My childhood broke my confidence and my spirit down. My mother was a troubled and stressed single parent who was emotionally unavailable. Teachers often were more concerned with finding out what was “wrong” with me than with catering to my educational needs. In their quest to find out the problem, they discovered I was “gifted.” I wished that “gift” away so often, as it separated me from my peers who could not understand or relate to me.
The final straw that broke my emotional back was when my mother got into a relationship with a man who really wanted to be a father figure to my brother and me. He had red hair, like me, and he was sensitive and kind and a little different, like me. He had met my mother at work and admired her for years. She told me he had been a ward of the state and had low self-esteem due to surviving childhood abuse, which made me feel very sympathetic to him. She had started this relationship as a kind of revenge when she split up for a time with a long-term partner, who was also emotionally unavailable to us.

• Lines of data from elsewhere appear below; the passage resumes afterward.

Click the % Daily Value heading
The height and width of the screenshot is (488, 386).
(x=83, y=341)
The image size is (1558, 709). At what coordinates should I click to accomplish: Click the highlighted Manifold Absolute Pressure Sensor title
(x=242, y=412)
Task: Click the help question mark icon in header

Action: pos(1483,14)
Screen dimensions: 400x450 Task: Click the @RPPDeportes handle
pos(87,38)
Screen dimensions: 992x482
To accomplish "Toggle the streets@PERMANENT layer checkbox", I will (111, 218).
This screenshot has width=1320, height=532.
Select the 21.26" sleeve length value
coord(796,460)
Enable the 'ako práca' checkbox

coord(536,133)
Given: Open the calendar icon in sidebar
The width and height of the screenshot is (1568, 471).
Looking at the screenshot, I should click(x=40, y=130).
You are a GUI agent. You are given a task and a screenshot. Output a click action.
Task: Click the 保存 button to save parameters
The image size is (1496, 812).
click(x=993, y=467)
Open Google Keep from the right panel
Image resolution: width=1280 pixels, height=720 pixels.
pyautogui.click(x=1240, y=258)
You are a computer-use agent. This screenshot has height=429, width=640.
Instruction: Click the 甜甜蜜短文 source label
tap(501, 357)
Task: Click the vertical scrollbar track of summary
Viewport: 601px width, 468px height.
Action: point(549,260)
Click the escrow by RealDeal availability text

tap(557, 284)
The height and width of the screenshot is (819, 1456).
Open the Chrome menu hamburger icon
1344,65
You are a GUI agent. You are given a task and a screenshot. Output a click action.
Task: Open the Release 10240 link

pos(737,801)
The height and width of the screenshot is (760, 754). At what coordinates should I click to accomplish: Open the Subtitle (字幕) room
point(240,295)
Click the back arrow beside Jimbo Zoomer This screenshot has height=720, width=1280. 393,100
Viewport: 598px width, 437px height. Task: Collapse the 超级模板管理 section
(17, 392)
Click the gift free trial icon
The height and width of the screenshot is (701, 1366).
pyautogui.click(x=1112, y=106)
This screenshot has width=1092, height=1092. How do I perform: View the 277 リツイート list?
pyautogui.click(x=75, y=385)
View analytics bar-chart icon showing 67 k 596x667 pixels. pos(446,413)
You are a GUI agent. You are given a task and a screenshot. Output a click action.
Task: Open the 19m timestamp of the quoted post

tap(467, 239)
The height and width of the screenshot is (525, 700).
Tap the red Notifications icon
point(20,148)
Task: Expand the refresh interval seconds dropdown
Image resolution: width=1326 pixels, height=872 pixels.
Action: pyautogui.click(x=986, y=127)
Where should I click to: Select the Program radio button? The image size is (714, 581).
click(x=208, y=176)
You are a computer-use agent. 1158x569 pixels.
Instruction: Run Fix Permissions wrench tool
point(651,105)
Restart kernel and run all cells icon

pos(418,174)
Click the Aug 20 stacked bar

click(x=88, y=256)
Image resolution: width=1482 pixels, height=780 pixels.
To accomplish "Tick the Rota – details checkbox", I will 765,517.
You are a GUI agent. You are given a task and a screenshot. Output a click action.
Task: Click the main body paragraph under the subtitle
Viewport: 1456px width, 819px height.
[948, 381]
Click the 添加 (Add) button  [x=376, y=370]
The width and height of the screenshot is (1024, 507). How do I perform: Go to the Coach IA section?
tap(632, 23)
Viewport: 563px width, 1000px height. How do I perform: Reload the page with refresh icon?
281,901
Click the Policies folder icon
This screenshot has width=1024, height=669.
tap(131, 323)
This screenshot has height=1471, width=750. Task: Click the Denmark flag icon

Being so young, I didn’t really understand what was happening; I was just so happy to feel like someone wanted to care for me.
When she went back to her long-term partner, as I would have known was inevitable had I not been a naïve 12 year old, we were pulled out our beds after midnight and bundled into a car. When the car pulled to a stop, I saw another car crashed into a concrete power pole. Sitting sideways in the driver’s seat was a man crying his eyes out. It was the man I had so wanted to be my father, and he had made a suicidal gesture or attempt. Sitting there, eyes wide and mouth agape, my heart and my brain broke in the same instant. I was so connected with and identified so much with this man I felt I had also been cast aside into darkness.
It had all been too much. I became depressed, dissociative and suicidal for years after this. I wrote about death in my diary and hoarded aspirin packets under my bed. Now, as someone who is trained in reacting to suicidal people, I know how dangerous this was. Not only did I have the motivation, but I had also acquired the means. Snooping in my room, my mother had found these. She screamed at me about it—obviously she cared—but she was ill equipped to take the next steps to support me.
I became pretty heavily involved with drugs and alcohol during high school and early adulthood to numb my pain. I had no confidence in myself, no internal stability, and very little support. I managed to complete university but was almost homeless several times during this period, and my mother was unwilling to provide a bed for me for any longer than a couple of weeks at a time.
But university built me back up in so many ways. I got high marks when I put effort in. I met lecturers who were quirky and smart—but also HAPPY. I learned so much about the world and how it works. I developed an insatiable thirst for knowledge on the systems in society that hold people down, and those that can also elevate them. I was able to quit doing drugs and drinking excessively and engage in the emotional work necessary to let go of my anger. When I left university I made a pact with myself—I would leave the world a better place than it was when I had entered it. I would DO SOMETHING about all the pain I had felt and seen around me.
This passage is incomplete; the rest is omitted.